Establishment of a Benefits Committee

These and other plan administration decisions may best be made by a "benefits committee" appointed to act as the fiduciary for the plan sponsor's welfare benefit plans. Forming a benefits committee to oversee the administration of welfare benefit plans has a number of advantages.

  • The committee members can be designated as the plan fiduciary: this protects other company officers and board members from being named as defendants in a lawsuit against the plan (assuming they are not exercising fiduciary functions). Even if the board delegates plan administration to a benefits committee, the board and other officers have an ongoing fiduciary duty to monitor the committee's performance.
  • The committee can be comprised of experts or subject matter specialists from different areas of the company who can weigh in on issues, resulting in more informed decisions.
  • The committee can demonstrate that the plan sponsor engaged in a prudent process in selecting plan service providers, including through periodic RFPs, and regularly monitors their performance and related fees.
  • The committee can ensure that decisions are made in an impartial and uniform manner, and without discriminating for or against participants.
  • The committee minutes can document other important decisions, such as eligibility decisions and appeal decisions (for a self-funded plan) which establishes a record for a future challenge or Department of Labor audit.
  • The committee can engage experts such as ERISA counsel to assist it with compliance matters and in reviewing vendor contracts.

Best practices for forming and operating a benefits committee include:

  • Make sure the committee members have appropriate experience and interest in acting as fiduciaries. Members may include representatives from the employer's human resources and finance functions.
  • The committee should meet regularly – at least quarterly – to review the plan and service provider performance.
  • Circulate an agenda prior to the meeting.
  • Appoint a secretary to keep minutes, which should document all important decisions and the process followed by the committee in making those decisions.
  • The minutes should be retained electronically in a format where they can be accessed if necessary.
  • The committee may invite experts such as agents/brokers and ERISA counsel to attend meetings where they can provide updates and expert advice.
  • A committee charter is not required by law, but can be helpful in outlining the scope of the committee's responsibilities.

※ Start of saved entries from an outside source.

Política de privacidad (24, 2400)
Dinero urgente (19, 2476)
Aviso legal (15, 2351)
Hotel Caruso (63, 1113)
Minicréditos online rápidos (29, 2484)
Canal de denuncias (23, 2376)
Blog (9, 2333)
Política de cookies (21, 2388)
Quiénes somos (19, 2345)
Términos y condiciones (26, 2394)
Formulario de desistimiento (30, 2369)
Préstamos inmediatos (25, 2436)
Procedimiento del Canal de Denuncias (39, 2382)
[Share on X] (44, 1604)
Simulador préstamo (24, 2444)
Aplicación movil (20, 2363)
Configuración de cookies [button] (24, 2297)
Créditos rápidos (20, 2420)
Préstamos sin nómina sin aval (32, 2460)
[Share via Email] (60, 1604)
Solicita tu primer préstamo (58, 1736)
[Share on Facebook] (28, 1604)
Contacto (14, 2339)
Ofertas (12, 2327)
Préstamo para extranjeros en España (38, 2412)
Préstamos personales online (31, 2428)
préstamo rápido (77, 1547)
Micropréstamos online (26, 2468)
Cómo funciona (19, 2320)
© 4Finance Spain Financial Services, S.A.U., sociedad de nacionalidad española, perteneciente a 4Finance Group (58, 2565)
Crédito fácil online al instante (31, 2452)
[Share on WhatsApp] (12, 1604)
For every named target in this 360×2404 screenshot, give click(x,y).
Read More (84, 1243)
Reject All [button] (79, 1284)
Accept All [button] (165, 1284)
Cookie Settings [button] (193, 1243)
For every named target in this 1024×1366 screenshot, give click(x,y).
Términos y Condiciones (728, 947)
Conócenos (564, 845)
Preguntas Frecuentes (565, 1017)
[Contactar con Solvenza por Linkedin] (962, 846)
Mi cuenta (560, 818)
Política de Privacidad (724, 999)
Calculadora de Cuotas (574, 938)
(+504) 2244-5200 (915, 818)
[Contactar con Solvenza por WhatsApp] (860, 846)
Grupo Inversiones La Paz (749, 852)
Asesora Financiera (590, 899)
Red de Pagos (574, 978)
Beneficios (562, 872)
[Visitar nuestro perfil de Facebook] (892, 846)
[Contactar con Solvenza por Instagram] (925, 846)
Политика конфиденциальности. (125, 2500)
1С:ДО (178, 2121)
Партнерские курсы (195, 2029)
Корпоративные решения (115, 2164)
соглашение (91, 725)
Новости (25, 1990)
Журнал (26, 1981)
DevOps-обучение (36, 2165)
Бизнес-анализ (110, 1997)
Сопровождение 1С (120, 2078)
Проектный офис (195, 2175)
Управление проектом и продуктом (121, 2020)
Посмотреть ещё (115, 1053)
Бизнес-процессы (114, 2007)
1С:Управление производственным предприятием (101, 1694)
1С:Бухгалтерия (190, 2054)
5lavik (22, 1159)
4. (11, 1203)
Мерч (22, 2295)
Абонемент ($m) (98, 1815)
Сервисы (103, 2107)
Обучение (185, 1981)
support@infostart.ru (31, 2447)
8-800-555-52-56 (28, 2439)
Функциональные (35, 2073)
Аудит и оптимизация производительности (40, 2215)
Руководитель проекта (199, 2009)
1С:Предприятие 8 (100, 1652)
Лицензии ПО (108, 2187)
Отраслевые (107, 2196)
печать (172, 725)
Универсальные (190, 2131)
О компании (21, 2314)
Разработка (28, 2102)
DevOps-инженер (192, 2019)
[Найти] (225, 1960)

A properly run benefits committee can be a tremendous resource in demonstrating that the plan sponsor followed a prudent, thoughtful, thorough, and diligent process in engaging a service provider. Documenting the process can go a long way toward protecting against allegations of a breach of fiduciary duty.

The content of this article is intended to provide a general guide to the subject matter. Specialist advice should be sought about your specific circumstances.